Capable Carbohydrates
Complex carbohydrates take longer to break down into glucose and offer us slow-release energy. These come from sources like grains and starchy vegetables, including pumpkin. Complex carbohydrates don’t give us those rapid blood sugar spikes that simple carbohydrates (sugars) do, since they take longer to digest.
Fabulous Fats
Fats also help to slow digestion and benefit blood sugar control. Healthy sources of fat include olive oil, avocadoes, nuts and nut butters, seeds and fatty fish (like salmon!).
If you don’t have a blender or time to make broccoli pesto, top your pasta with jarred pesto or a small drizzle of olive oil to keep those healthy fats involved. Our walnuts and broccoli don’t have to be taken away; they can be added to the sheet pan with the salmon and mushrooms.

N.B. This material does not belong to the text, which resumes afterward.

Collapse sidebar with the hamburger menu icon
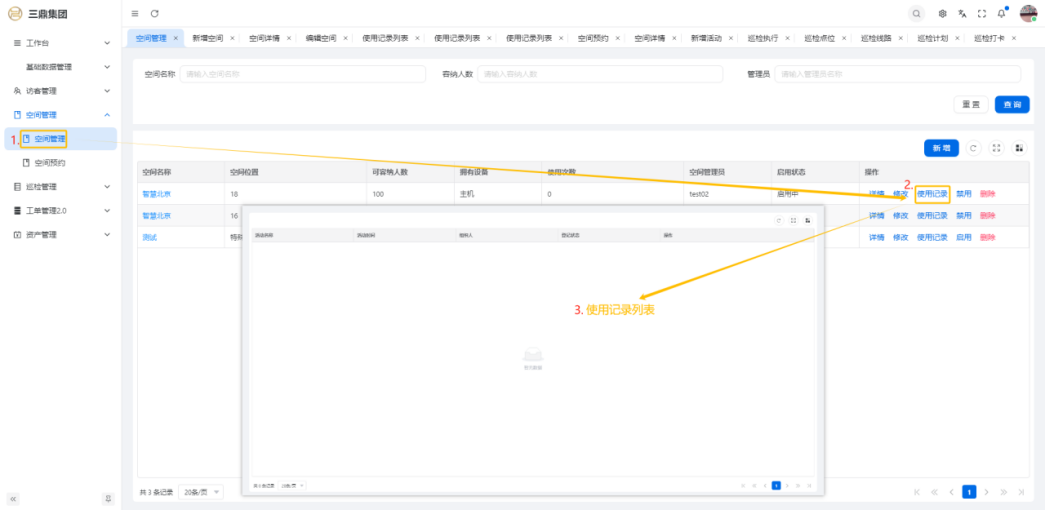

Watch the video and follow along with Grace as she prepares a delicious Salmon and Gnocchi meal! Download the recipes here and make yourself a delicious fall meal.
Roasted Salmon and Mushrooms, paired with Pumpkin Gnocchi and Broccoli Pesto
Meal Nutrition Information
Per serving:
Calories: 544 kcal
Carbohydrates: 49 g, Fiber: 7 g (42 g net carbohydrates)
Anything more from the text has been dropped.